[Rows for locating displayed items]
────────────────
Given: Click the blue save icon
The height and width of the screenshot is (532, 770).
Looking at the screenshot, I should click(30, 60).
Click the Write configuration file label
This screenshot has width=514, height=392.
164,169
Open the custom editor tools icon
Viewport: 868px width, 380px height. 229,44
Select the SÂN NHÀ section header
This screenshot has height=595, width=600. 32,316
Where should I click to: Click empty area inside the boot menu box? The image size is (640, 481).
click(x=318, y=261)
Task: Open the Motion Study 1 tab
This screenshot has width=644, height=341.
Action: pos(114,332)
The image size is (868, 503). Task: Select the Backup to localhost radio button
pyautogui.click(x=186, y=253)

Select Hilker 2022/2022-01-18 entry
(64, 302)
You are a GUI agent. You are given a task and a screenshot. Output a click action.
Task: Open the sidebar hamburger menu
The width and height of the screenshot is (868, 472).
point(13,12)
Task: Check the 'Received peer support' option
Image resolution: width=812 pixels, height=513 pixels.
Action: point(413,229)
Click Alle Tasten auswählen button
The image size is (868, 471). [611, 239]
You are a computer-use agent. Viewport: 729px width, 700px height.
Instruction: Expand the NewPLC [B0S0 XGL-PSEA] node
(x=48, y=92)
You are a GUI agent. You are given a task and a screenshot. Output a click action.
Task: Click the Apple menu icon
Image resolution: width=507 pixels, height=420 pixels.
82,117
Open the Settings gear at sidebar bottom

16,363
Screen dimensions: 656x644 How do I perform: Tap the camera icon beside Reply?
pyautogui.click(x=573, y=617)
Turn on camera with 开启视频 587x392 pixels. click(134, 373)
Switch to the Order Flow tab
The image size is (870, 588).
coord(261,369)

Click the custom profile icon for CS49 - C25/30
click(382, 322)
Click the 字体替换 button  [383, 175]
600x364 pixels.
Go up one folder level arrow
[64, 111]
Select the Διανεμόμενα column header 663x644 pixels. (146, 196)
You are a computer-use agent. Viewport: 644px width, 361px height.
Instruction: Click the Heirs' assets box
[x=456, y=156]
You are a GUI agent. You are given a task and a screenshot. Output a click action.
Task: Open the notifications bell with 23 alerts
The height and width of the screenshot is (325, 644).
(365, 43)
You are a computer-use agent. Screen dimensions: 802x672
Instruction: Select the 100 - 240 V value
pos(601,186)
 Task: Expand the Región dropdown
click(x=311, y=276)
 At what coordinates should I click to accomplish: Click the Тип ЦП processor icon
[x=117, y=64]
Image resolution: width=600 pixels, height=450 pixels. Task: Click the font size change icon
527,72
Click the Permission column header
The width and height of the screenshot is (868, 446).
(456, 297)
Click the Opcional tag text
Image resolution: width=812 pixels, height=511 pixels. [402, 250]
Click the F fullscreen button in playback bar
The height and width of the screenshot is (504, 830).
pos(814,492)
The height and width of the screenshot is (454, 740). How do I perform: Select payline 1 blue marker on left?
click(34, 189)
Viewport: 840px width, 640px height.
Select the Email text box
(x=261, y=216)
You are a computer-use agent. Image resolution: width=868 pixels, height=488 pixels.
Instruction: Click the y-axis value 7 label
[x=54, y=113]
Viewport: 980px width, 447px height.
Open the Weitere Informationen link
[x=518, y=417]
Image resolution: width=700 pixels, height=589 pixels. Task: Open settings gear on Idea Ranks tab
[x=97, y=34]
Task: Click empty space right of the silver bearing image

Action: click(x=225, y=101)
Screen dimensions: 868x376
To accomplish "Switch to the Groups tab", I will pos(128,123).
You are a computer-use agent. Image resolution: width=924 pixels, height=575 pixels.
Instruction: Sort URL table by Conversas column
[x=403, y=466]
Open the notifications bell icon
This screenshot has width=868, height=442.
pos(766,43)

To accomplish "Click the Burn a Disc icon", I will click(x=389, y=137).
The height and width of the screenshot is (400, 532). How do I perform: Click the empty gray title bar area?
────────────────
Reproduce every line of the rows above as a numbered list, omitting any blank lines.

1. Given: Click the blue save icon
2. The height and width of the screenshot is (532, 770).
3. Looking at the screenshot, I should click(30, 60).
4. Click the Write configuration file label
5. This screenshot has width=514, height=392.
6. 164,169
7. Open the custom editor tools icon
8. Viewport: 868px width, 380px height. 229,44
9. Select the SÂN NHÀ section header
10. This screenshot has height=595, width=600. 32,316
11. Where should I click to: Click empty area inside the boot menu box? The image size is (640, 481).
12. click(x=318, y=261)
13. Task: Open the Motion Study 1 tab
14. This screenshot has width=644, height=341.
15. Action: pos(114,332)
16. The image size is (868, 503). Task: Select the Backup to localhost radio button
17. pyautogui.click(x=186, y=253)
18. Select Hilker 2022/2022-01-18 entry
19. (64, 302)
20. You are a GUI agent. You are given a task and a screenshot. Output a click action.
21. Task: Open the sidebar hamburger menu
22. The width and height of the screenshot is (868, 472).
23. point(13,12)
24. Task: Check the 'Received peer support' option
25. Image resolution: width=812 pixels, height=513 pixels.
26. Action: point(413,229)
27. Click Alle Tasten auswählen button
28. The image size is (868, 471). [611, 239]
29. You are a computer-use agent. Viewport: 729px width, 700px height.
30. Instruction: Expand the NewPLC [B0S0 XGL-PSEA] node
31. (x=48, y=92)
32. You are a GUI agent. You are given a task and a screenshot. Output a click action.
33. Task: Click the Apple menu icon
34. Image resolution: width=507 pixels, height=420 pixels.
35. 82,117
36. Open the Settings gear at sidebar bottom
37. 16,363
38. Screen dimensions: 656x644 How do I perform: Tap the camera icon beside Reply?
39. pyautogui.click(x=573, y=617)
40. Turn on camera with 开启视频 587x392 pixels. click(134, 373)
41. Switch to the Order Flow tab
42. The image size is (870, 588).
43. coord(261,369)
44. Click the custom profile icon for CS49 - C25/30
45. click(382, 322)
46. Click the 字体替换 button  [383, 175]
47. 600x364 pixels.
48. Go up one folder level arrow
49. [64, 111]
50. Select the Διανεμόμενα column header 663x644 pixels. (146, 196)
51. You are a computer-use agent. Viewport: 644px width, 361px height.
52. Instruction: Click the Heirs' assets box
53. [x=456, y=156]
54. You are a GUI agent. You are given a task and a screenshot. Output a click action.
55. Task: Open the notifications bell with 23 alerts
56. The height and width of the screenshot is (325, 644).
57. (365, 43)
58. You are a computer-use agent. Screen dimensions: 802x672
59. Instruction: Select the 100 - 240 V value
60. pos(601,186)
61.  Task: Expand the Región dropdown
62. click(x=311, y=276)
63.  At what coordinates should I click to accomplish: Click the Тип ЦП processor icon
64. [x=117, y=64]
65. Image resolution: width=600 pixels, height=450 pixels. Task: Click the font size change icon
66. 527,72
67. Click the Permission column header
68. The width and height of the screenshot is (868, 446).
69. (456, 297)
70. Click the Opcional tag text
71. Image resolution: width=812 pixels, height=511 pixels. [402, 250]
72. Click the F fullscreen button in playback bar
73. The height and width of the screenshot is (504, 830).
74. pos(814,492)
75. The height and width of the screenshot is (454, 740). How do I perform: Select payline 1 blue marker on left?
76. click(34, 189)
77. Viewport: 840px width, 640px height.
78. Select the Email text box
79. (x=261, y=216)
80. You are a computer-use agent. Image resolution: width=868 pixels, height=488 pixels.
81. Instruction: Click the y-axis value 7 label
82. [x=54, y=113]
83. Viewport: 980px width, 447px height.
84. Open the Weitere Informationen link
85. [x=518, y=417]
86. Image resolution: width=700 pixels, height=589 pixels. Task: Open settings gear on Idea Ranks tab
87. [x=97, y=34]
88. Task: Click empty space right of the silver bearing image
89. Action: click(x=225, y=101)
90. Screen dimensions: 868x376
91. To accomplish "Switch to the Groups tab", I will pos(128,123).
92. You are a computer-use agent. Image resolution: width=924 pixels, height=575 pixels.
93. Instruction: Sort URL table by Conversas column
94. [x=403, y=466]
95. Open the notifications bell icon
96. This screenshot has width=868, height=442.
97. pos(766,43)
98. To accomplish "Click the Burn a Disc icon", I will click(x=389, y=137).
99. The height and width of the screenshot is (400, 532). How do I perform: Click the empty gray title bar area?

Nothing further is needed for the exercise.